Bigger and bigger

The fast growing hierarchy is a system to create huge numbers using ordinals. In order to create larger numbers, we need larger ordinals, so we can use the Veblen Hierarchy, which makes ordinals from numbers. Then we advance some more, and use ordinal collapsing functions to make large ordinals out of bigger ordinals. However, we have a hierarchy right there for us to make large numbers. Why not use it to create large ordinals?


The ruleset so far is the best I can do. If someone can think of a more formal ruleset, please tell me.

f_0(alpha) = alpha+1.

f_beta+1(alpha) = f_beta^(alpha)(alpha)

f_beta(alpha) = lim{f_beta[1](alpha), f_beta[2](alpha), f_beta[3](alpha)...} for all [n]<alpha

The last rule is applicable only when beta is a limit ordinal.

The second rule is all the problem. What does the "\(\omega\)^2"th member of a sequence mean, or the "\(\omega\)+1"th member, or even the \(\omega\)th member? Here we must identify the sequence and its limit, and apply it from there.

For example, take the sequence f_beta(n) = \(\omega\)*n. Its limit is \(\omega\)^2, and the limit is the \(\omega\)th member, as no finite number we place will reach \(\omega\)*\(\omega\), we need to use omega. However, we can reach higher using infinite ordinals. If we place for example, \(\omega\)^2, we reach \(\omega\)*\(\omega\)^2 = \(\omega\)^3. We can place something like w^w+1, and get w*(w^w+1) = w^(w+1)+w.

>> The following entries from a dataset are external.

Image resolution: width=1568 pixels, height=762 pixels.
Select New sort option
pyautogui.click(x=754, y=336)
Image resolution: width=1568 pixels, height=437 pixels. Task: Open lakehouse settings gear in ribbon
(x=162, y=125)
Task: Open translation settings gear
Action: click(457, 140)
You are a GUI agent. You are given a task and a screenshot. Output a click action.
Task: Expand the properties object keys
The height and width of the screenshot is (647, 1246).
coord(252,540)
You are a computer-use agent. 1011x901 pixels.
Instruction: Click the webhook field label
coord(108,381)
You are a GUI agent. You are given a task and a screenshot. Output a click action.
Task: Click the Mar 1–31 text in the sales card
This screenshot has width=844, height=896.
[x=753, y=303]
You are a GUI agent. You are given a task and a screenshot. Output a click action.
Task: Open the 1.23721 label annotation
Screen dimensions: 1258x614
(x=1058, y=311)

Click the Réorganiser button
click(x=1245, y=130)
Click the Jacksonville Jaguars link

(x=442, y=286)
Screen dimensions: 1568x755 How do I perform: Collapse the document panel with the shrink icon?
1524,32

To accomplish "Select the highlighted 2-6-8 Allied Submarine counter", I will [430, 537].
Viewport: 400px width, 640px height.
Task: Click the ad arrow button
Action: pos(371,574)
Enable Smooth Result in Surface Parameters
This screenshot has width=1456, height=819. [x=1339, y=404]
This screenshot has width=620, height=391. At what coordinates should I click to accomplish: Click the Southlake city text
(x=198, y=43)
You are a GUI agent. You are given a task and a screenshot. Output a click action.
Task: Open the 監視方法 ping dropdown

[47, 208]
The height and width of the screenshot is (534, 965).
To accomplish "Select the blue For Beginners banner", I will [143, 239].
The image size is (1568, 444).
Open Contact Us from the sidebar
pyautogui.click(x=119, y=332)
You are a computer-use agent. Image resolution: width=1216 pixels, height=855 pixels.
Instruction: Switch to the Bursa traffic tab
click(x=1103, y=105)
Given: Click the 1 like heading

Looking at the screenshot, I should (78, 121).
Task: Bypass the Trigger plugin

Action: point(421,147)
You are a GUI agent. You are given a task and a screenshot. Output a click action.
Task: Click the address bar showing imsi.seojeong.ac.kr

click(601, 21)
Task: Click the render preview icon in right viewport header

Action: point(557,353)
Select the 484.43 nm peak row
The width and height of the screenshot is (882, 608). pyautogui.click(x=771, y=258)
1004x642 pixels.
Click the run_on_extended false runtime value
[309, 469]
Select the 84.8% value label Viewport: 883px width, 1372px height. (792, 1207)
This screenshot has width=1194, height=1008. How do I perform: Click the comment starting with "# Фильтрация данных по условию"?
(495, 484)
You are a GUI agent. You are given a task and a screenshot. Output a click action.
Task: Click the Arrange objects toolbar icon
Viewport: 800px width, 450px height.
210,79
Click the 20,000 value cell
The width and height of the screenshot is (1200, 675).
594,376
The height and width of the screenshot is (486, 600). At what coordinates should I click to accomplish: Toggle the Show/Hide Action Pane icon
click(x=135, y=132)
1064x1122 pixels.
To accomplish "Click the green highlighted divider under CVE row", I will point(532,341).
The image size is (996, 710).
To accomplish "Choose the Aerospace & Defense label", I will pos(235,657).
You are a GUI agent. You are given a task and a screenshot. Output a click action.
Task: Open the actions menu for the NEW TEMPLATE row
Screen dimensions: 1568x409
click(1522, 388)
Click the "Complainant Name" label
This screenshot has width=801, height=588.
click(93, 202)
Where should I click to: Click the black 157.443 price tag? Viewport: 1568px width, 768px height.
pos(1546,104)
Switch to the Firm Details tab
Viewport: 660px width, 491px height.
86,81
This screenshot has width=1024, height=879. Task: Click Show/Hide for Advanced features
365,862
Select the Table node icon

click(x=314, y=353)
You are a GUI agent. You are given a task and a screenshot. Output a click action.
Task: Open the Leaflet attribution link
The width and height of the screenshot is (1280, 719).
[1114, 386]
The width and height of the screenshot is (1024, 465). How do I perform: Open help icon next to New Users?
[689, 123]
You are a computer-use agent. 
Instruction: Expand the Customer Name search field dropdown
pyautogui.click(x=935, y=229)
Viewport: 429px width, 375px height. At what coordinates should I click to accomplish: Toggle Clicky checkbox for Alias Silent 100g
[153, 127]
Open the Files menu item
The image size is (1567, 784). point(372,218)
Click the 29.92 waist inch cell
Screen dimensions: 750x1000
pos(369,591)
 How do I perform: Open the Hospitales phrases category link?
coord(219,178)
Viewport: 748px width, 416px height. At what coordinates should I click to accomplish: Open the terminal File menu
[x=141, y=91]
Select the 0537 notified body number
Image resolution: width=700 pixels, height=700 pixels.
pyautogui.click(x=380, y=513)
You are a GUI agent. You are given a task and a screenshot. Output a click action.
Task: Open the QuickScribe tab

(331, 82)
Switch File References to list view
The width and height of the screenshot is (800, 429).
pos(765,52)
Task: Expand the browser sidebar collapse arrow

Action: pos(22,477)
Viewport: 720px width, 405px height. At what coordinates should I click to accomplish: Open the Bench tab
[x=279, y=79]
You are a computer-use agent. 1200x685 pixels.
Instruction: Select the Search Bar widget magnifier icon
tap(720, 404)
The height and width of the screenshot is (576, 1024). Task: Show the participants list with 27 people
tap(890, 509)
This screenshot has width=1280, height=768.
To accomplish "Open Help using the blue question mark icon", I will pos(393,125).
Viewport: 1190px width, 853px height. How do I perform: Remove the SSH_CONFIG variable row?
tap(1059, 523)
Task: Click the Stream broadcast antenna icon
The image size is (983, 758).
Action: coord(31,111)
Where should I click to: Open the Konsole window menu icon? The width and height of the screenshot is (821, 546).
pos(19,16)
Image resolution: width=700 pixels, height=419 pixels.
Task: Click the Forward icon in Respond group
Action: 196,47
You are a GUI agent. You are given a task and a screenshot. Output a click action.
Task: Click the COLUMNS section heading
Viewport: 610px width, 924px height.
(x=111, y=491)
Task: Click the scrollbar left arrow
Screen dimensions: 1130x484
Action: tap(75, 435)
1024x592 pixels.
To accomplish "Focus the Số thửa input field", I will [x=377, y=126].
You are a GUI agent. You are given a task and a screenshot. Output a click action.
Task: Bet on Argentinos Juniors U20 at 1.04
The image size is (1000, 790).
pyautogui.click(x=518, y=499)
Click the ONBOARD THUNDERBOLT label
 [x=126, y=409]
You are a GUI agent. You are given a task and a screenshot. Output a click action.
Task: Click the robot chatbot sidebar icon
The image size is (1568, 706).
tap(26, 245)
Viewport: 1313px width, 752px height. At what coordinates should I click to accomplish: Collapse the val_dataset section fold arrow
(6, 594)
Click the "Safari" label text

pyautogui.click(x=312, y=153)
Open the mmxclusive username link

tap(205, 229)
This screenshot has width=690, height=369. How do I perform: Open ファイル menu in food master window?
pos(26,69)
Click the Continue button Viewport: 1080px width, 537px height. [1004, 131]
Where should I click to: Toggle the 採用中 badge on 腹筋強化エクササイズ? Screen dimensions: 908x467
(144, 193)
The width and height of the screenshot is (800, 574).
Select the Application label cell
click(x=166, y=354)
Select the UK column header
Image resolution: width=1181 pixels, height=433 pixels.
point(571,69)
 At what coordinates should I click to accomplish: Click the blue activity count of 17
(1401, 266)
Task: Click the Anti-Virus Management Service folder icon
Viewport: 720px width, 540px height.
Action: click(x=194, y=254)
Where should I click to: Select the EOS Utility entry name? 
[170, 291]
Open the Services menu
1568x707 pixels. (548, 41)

With more complex functions we need to figure out the ordinals before we can generalize, and often it will be an approximation, but then, so it is with the regular fast growing hierarchy.

From f_0(\(\omega\)) = \(\omega\)+1 to f_\(\omega\)^\(\omega\)+1(\(\omega\)) = LVO

Here I have only defined f_alpha(w), as it is more simple to work with, and in this blog post only up to around f_w^2. I'll soon post more!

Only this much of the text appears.